If you think that you’re not eating Chinese food imports because you don’t frequent fast food outlets, think again. They make up 80% of America’s tilapia, 51% of cod, 49% of apple juice, 34% of processed mushrooms, 27% of garlic, and 16% of frozen spinach. Reading labels is not enough: American food companies are generally required to label only where their products are packaged or processed, not where the ingredients come from. A Swanson frozen dinner or a can of Campbell’s soup can contain 20 different ingredients from 20 different countries with no mention of this on the label. When you open a can of Bumble Bee tuna or Dole fruit, or pour your child a glass of Mott’s apple juice, you’re likely eating foods from China. All-American brands like Kraft, Lay’s, Pepsi, and General Mills all buy from Chinese growers and producers that harvest and process with lower labor costs than almost anywhere else.

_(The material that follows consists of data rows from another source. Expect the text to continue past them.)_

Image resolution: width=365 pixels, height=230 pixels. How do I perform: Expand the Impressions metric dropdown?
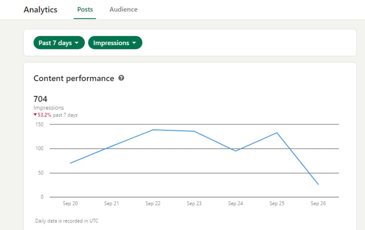(115, 43)
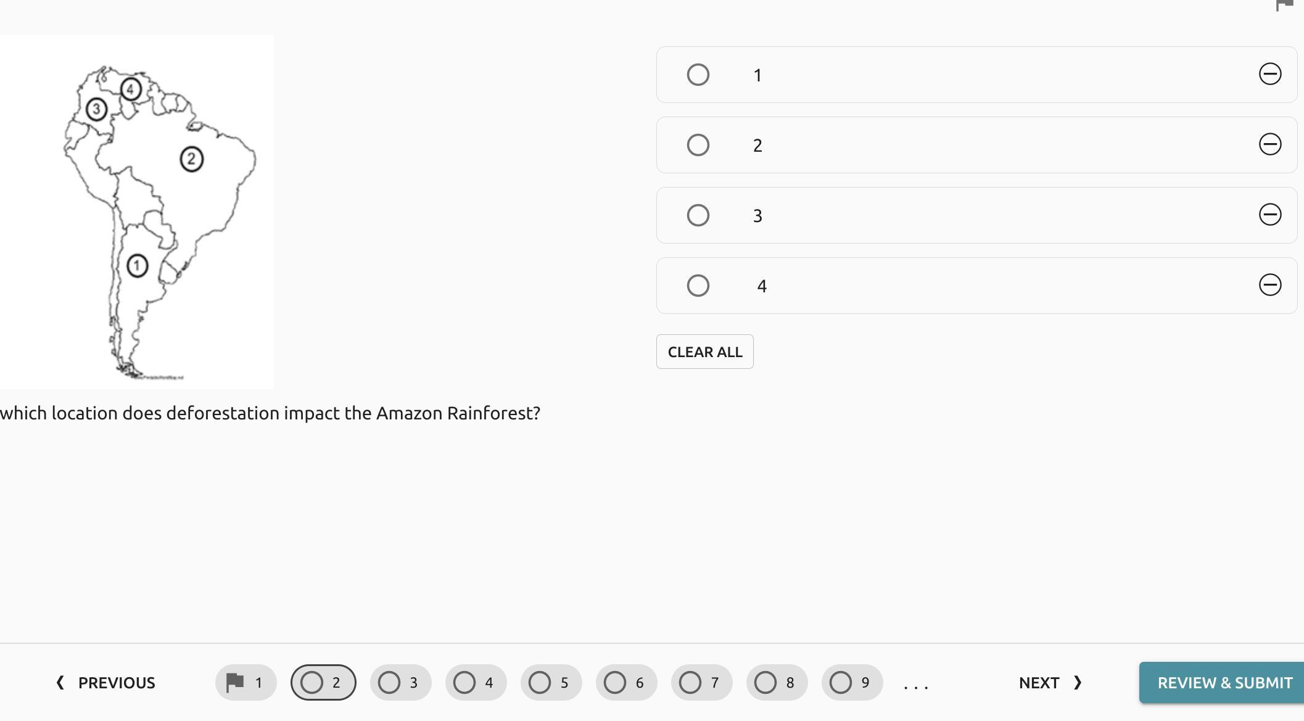Click REVIEW & SUBMIT button

click(x=1224, y=683)
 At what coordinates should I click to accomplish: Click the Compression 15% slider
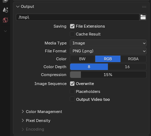coord(108,75)
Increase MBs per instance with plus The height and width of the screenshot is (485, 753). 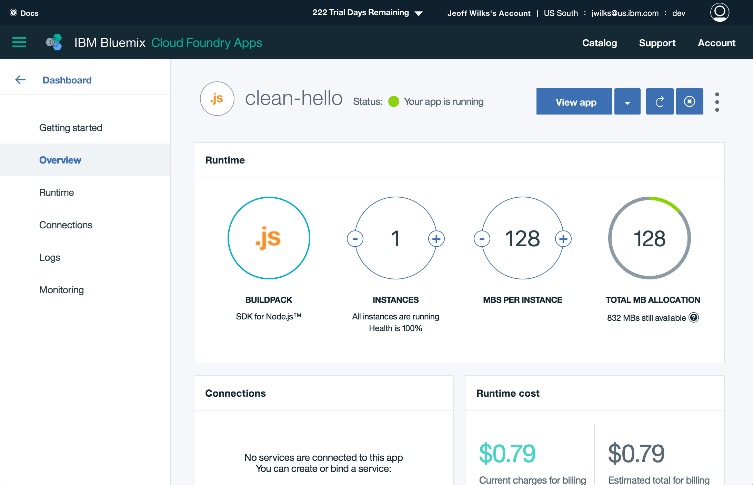pos(563,239)
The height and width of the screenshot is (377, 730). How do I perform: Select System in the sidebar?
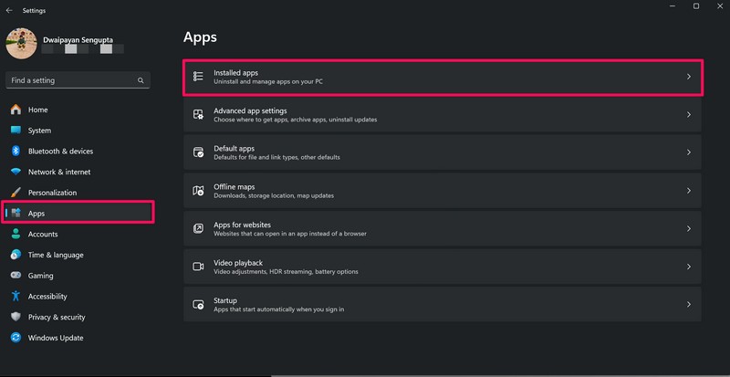(x=39, y=131)
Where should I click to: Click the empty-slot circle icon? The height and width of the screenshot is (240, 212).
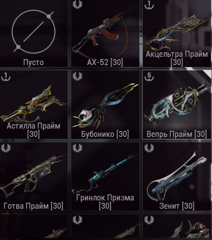[x=34, y=32]
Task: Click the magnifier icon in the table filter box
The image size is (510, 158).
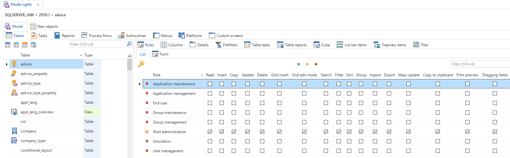Action: (129, 44)
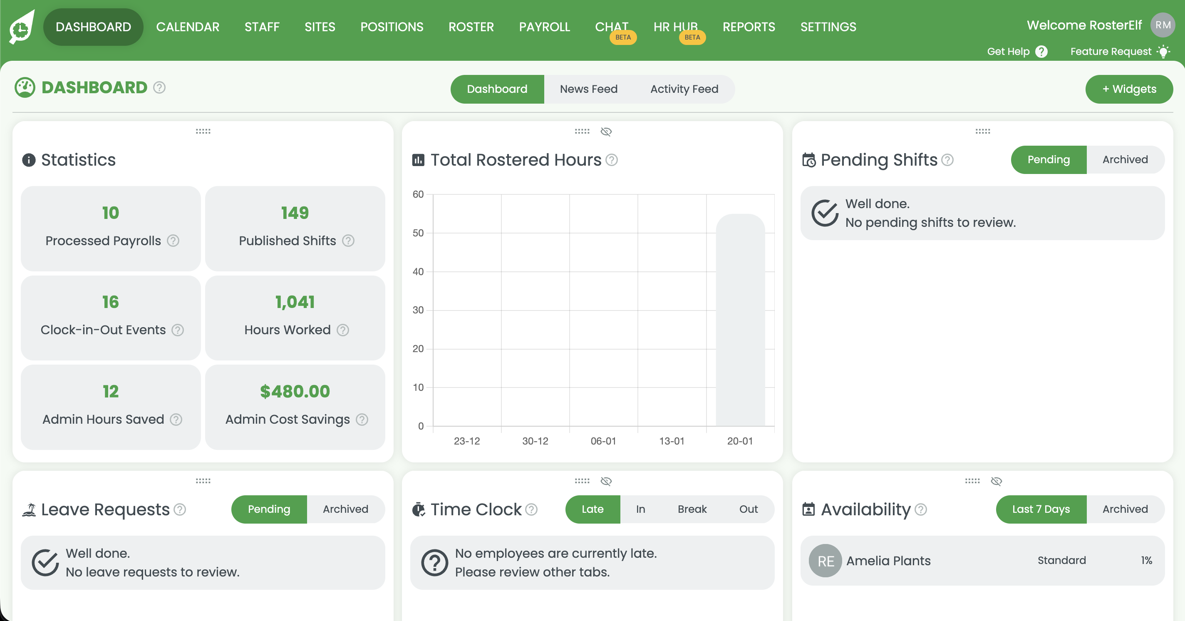
Task: Click help icon beside Hours Worked
Action: click(343, 330)
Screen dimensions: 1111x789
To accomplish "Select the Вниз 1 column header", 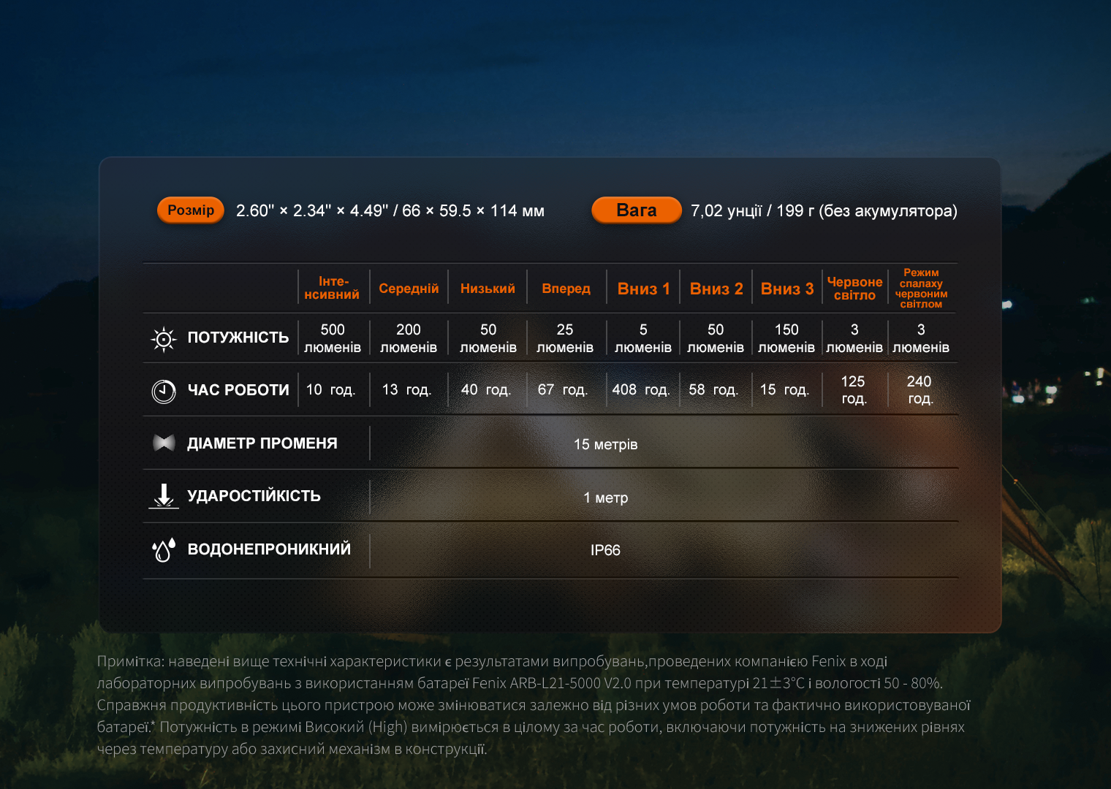I will [x=643, y=289].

Many more food violations see the light of day because of Wu Heng, the Upton Sinclair of China.
Gelatin made from leather scraps, melamine in milk, pork that’s chemically transformed into beef—these are some of the scandals that first came to our attention through Wu Heng’s muckraking website Zhi Chu Chuang Wai. The name translates to Throw it Out the Window, a reference to an incident in which then-president Theodore Roosevelt tossed a sausage out of a White House window after reading Sinclair’s The Jungle, chronicling the horrors of the U.S. meatpacking industry. Wu and his staff of volunteers have identified and documented nearly 4,000 separate incidents of substandard, unsanitary, and unsafe food production, mostly deliberate, and most fueled by greed, ignorance, and corruption.
It’s gotten so bad that wealthier and savvier Chinese citizens are shunning their own local foods.
They’ve sent food imports from the U.S. soaring to new heights by shopping at large grocery stores, like Walmart or the French chain Carrefour that offer foreign brands and a greater guarantee of quality control over domestic products.
Can somebody tell me why the U.S. still imports food from China?